こうやってレスポンスをもらえることは、本当にありがたいことだ。自己開示してよかったなと心底思う。

 

 

友人の言う通り、僕はまだ完全に自分のことを受け止められていない。最近になってようやく少しずつ自分を肯定できるようになってきたが、まだまだコンプレックスはたくさんある。人の顔色をうかがって動けない時も、自分が嫌になって家に引きこもる時もある。自分を否定して自らを傷つけてしまう時もある。自分の人と違う部分、足りない部分、劣っている部分を認められていない。「自分は自分でいていいんだ」という感覚が抜け落ちている。

 

本来、人はそれぞれ違うのが当たり前で、誰かと比べて何かが足りなかったり劣っていたりするのも当たり前だ。でも僕は、幼い頃から親や先生に怒られないように「いい子」でいなきゃいけないと思い込んできた。周りの空気を乱すくらいなら、僕なんかの意見は言わないほうがいい、僕の中に押さえ込んでいればそれで平和なんだと思っていた。違うことは、いけないことだと思っていた。そうして生きているうちに、本当の自分がわからなくなった。自分自身に違和感を抱きながらも、その違和感に向き合うことがこわくて、自分を否定し続け、周りに流され続けた。

 

 

 

僕はまだ、自分自身を形作っている途中なのだと思う。自分を受け止めきれていないから、誰かを救うことで満足しようとしているのかもしれない。

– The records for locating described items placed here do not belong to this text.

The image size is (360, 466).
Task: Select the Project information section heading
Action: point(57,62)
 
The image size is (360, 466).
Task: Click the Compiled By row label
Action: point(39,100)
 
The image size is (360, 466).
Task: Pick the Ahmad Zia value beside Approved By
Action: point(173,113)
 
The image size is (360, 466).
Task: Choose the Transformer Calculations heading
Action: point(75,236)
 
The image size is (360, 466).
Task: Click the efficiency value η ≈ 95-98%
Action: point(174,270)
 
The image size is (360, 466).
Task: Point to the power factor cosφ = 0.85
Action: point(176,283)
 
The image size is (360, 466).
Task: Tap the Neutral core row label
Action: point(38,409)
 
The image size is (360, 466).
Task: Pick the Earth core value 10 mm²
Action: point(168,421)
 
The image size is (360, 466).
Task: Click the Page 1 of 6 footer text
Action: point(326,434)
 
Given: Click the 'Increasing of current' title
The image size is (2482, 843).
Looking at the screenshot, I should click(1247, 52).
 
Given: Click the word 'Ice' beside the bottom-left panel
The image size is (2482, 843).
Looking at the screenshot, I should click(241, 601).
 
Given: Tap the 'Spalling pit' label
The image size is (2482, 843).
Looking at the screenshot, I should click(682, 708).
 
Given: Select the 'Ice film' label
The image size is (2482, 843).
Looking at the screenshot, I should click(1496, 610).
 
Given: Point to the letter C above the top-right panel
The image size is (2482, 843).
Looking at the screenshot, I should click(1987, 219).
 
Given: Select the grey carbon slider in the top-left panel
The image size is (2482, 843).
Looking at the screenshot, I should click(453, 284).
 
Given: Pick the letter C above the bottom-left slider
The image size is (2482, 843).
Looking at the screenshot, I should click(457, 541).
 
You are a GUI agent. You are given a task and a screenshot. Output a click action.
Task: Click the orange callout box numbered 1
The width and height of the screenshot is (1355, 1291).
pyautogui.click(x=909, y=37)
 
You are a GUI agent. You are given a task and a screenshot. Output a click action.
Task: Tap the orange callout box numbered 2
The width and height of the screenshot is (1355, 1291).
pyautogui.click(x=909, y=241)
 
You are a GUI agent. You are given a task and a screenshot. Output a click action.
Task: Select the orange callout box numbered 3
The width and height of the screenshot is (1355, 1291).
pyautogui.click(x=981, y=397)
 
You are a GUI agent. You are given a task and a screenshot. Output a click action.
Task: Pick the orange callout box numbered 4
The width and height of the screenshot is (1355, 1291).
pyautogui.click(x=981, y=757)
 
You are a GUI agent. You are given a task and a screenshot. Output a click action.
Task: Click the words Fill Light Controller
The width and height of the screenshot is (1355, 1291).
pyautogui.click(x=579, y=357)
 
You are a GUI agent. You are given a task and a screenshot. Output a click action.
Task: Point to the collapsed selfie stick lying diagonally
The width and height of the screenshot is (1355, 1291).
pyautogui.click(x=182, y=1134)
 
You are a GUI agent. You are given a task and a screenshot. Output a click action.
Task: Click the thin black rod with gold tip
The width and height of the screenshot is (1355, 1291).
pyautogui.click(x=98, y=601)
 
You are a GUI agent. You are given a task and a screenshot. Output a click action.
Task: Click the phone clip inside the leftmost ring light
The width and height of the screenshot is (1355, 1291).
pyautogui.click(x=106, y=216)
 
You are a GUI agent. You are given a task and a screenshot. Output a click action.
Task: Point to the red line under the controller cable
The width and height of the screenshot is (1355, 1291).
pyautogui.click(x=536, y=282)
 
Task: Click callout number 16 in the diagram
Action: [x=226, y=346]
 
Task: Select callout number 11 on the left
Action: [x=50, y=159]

でも、今はそれでもいいのだ、と思う。20年以上生きてきてまだこの状態なのに、「自己肯定感 あげる 方法」でググって出てきた記事を読んだだけで、「自分は自分でいていいんだ!」なんて一朝一夕で自分を肯定できるようになるとも思わない。

少しずつでいいのだ。今頑張りたいことをがむしゃらに頑張って、いろんな人と会って話して考えて、いろんな景色を見て世界は広いな〜って感じて、少しずつ少しずつ強くなっていきたいと思う。そういうもんだと思う。そうしてもがき続けているうちに、ふと「あ、おれ、自分を受け止められるようになったな」って思える瞬間がやってくるのだと思いたい。その時には、それまでエネルギーを向けていた野心が完全になくなるのかもしれないし、小さくなるのかもしれない。全然別の思いが芽生えるかもしれない。でもその時には、それはそれでいいと思える自分になっている。だから、きっと大丈夫だ。

 

 

自分をすきになれない人。人と違う自分を受け入れられない人。いくつもの呪いで自分を縛り付けている人。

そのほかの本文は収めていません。